Task requirements> Copy out every one of these entries word for word.

-- START OF Input rows --

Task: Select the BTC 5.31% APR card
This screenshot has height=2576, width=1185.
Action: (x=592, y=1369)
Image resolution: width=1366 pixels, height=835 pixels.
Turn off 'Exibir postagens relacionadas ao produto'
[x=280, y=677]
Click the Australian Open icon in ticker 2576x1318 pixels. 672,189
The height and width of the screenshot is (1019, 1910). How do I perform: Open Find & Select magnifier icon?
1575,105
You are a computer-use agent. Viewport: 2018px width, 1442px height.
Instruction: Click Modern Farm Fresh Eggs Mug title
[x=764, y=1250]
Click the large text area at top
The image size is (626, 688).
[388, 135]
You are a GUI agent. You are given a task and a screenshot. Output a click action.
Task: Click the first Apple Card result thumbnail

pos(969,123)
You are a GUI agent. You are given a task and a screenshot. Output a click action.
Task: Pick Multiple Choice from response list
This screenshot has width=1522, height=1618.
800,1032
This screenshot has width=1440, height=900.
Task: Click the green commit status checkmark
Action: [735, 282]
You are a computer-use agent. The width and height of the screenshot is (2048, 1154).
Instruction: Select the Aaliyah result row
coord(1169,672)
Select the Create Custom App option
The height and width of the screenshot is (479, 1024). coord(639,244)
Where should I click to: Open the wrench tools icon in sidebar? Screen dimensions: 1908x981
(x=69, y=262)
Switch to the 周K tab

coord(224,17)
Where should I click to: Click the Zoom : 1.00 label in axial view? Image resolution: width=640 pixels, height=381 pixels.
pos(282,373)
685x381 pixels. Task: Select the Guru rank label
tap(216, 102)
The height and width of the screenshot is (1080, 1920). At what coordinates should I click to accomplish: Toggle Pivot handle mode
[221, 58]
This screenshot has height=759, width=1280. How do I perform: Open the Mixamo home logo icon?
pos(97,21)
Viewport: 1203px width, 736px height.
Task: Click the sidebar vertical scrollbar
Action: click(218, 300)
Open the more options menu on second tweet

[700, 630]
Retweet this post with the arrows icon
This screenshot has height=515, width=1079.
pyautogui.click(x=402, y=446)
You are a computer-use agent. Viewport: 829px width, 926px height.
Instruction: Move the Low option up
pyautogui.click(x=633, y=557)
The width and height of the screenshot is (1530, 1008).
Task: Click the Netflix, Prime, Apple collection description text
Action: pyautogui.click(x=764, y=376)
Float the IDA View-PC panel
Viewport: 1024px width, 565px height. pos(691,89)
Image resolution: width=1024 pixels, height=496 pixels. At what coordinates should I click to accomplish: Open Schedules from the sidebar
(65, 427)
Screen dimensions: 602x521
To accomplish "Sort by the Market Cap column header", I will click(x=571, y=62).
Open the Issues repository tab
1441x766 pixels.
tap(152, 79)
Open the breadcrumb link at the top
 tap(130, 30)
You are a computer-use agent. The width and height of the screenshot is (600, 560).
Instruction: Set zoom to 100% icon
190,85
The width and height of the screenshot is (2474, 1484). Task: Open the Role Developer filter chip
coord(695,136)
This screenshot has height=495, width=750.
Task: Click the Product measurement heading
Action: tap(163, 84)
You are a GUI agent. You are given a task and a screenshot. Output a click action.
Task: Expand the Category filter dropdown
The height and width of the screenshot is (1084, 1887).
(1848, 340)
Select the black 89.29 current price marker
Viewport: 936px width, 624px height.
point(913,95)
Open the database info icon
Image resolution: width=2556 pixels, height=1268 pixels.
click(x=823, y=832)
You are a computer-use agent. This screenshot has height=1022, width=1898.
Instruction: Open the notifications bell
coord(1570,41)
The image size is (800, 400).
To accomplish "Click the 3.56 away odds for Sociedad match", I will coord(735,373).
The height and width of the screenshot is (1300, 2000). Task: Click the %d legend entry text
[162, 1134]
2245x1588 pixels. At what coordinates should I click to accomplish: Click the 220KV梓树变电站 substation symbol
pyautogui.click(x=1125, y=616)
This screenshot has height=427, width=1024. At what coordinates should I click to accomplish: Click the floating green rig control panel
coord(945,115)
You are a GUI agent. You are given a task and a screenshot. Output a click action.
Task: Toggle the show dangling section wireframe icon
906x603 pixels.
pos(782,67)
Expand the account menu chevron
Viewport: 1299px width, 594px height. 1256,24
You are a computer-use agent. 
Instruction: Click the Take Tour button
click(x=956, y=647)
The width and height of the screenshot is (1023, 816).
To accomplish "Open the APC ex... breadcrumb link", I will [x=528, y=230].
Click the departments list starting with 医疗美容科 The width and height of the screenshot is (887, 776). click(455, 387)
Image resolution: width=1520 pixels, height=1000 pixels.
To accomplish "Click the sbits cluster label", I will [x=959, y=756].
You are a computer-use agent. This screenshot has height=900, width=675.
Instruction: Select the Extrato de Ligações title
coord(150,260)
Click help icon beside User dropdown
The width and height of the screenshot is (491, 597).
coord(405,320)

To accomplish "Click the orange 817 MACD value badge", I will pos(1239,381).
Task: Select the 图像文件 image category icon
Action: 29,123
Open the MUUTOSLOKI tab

-- END OF Input rows --

Problem solution>
Task: Select the BTC 5.31% APR card
This screenshot has height=2576, width=1185.
Action: (x=592, y=1369)
Image resolution: width=1366 pixels, height=835 pixels.
Turn off 'Exibir postagens relacionadas ao produto'
[x=280, y=677]
Click the Australian Open icon in ticker 2576x1318 pixels. 672,189
The height and width of the screenshot is (1019, 1910). How do I perform: Open Find & Select magnifier icon?
1575,105
You are a computer-use agent. Viewport: 2018px width, 1442px height.
Instruction: Click Modern Farm Fresh Eggs Mug title
[x=764, y=1250]
Click the large text area at top
The image size is (626, 688).
[388, 135]
You are a GUI agent. You are given a task and a screenshot. Output a click action.
Task: Click the first Apple Card result thumbnail

pos(969,123)
You are a GUI agent. You are given a task and a screenshot. Output a click action.
Task: Pick Multiple Choice from response list
This screenshot has width=1522, height=1618.
800,1032
This screenshot has width=1440, height=900.
Task: Click the green commit status checkmark
Action: [735, 282]
You are a computer-use agent. The width and height of the screenshot is (2048, 1154).
Instruction: Select the Aaliyah result row
coord(1169,672)
Select the Create Custom App option
The height and width of the screenshot is (479, 1024). coord(639,244)
Where should I click to: Open the wrench tools icon in sidebar? Screen dimensions: 1908x981
(x=69, y=262)
Switch to the 周K tab

coord(224,17)
Where should I click to: Click the Zoom : 1.00 label in axial view? Image resolution: width=640 pixels, height=381 pixels.
pos(282,373)
685x381 pixels. Task: Select the Guru rank label
tap(216, 102)
The height and width of the screenshot is (1080, 1920). At what coordinates should I click to accomplish: Toggle Pivot handle mode
[221, 58]
This screenshot has height=759, width=1280. How do I perform: Open the Mixamo home logo icon?
pos(97,21)
Viewport: 1203px width, 736px height.
Task: Click the sidebar vertical scrollbar
Action: click(218, 300)
Open the more options menu on second tweet

[700, 630]
Retweet this post with the arrows icon
This screenshot has height=515, width=1079.
pyautogui.click(x=402, y=446)
You are a computer-use agent. Viewport: 829px width, 926px height.
Instruction: Move the Low option up
pyautogui.click(x=633, y=557)
The width and height of the screenshot is (1530, 1008).
Task: Click the Netflix, Prime, Apple collection description text
Action: pyautogui.click(x=764, y=376)
Float the IDA View-PC panel
Viewport: 1024px width, 565px height. pos(691,89)
Image resolution: width=1024 pixels, height=496 pixels. At what coordinates should I click to accomplish: Open Schedules from the sidebar
(65, 427)
Screen dimensions: 602x521
To accomplish "Sort by the Market Cap column header", I will click(x=571, y=62).
Open the Issues repository tab
1441x766 pixels.
tap(152, 79)
Open the breadcrumb link at the top
 tap(130, 30)
You are a computer-use agent. The width and height of the screenshot is (600, 560).
Instruction: Set zoom to 100% icon
190,85
The width and height of the screenshot is (2474, 1484). Task: Open the Role Developer filter chip
coord(695,136)
This screenshot has height=495, width=750.
Task: Click the Product measurement heading
Action: tap(163, 84)
You are a GUI agent. You are given a task and a screenshot. Output a click action.
Task: Expand the Category filter dropdown
The height and width of the screenshot is (1084, 1887).
(1848, 340)
Select the black 89.29 current price marker
Viewport: 936px width, 624px height.
point(913,95)
Open the database info icon
Image resolution: width=2556 pixels, height=1268 pixels.
click(x=823, y=832)
You are a computer-use agent. This screenshot has height=1022, width=1898.
Instruction: Open the notifications bell
coord(1570,41)
The image size is (800, 400).
To accomplish "Click the 3.56 away odds for Sociedad match", I will coord(735,373).
The height and width of the screenshot is (1300, 2000). Task: Click the %d legend entry text
[162, 1134]
2245x1588 pixels. At what coordinates should I click to accomplish: Click the 220KV梓树变电站 substation symbol
pyautogui.click(x=1125, y=616)
This screenshot has height=427, width=1024. At what coordinates should I click to accomplish: Click the floating green rig control panel
coord(945,115)
You are a GUI agent. You are given a task and a screenshot. Output a click action.
Task: Toggle the show dangling section wireframe icon
906x603 pixels.
pos(782,67)
Expand the account menu chevron
Viewport: 1299px width, 594px height. 1256,24
You are a computer-use agent. 
Instruction: Click the Take Tour button
click(x=956, y=647)
The width and height of the screenshot is (1023, 816).
To accomplish "Open the APC ex... breadcrumb link", I will [x=528, y=230].
Click the departments list starting with 医疗美容科 The width and height of the screenshot is (887, 776). click(455, 387)
Image resolution: width=1520 pixels, height=1000 pixels.
To accomplish "Click the sbits cluster label", I will [x=959, y=756].
You are a computer-use agent. This screenshot has height=900, width=675.
Instruction: Select the Extrato de Ligações title
coord(150,260)
Click help icon beside User dropdown
The width and height of the screenshot is (491, 597).
coord(405,320)

To accomplish "Click the orange 817 MACD value badge", I will pos(1239,381).
Task: Select the 图像文件 image category icon
Action: 29,123
Open the MUUTOSLOKI tab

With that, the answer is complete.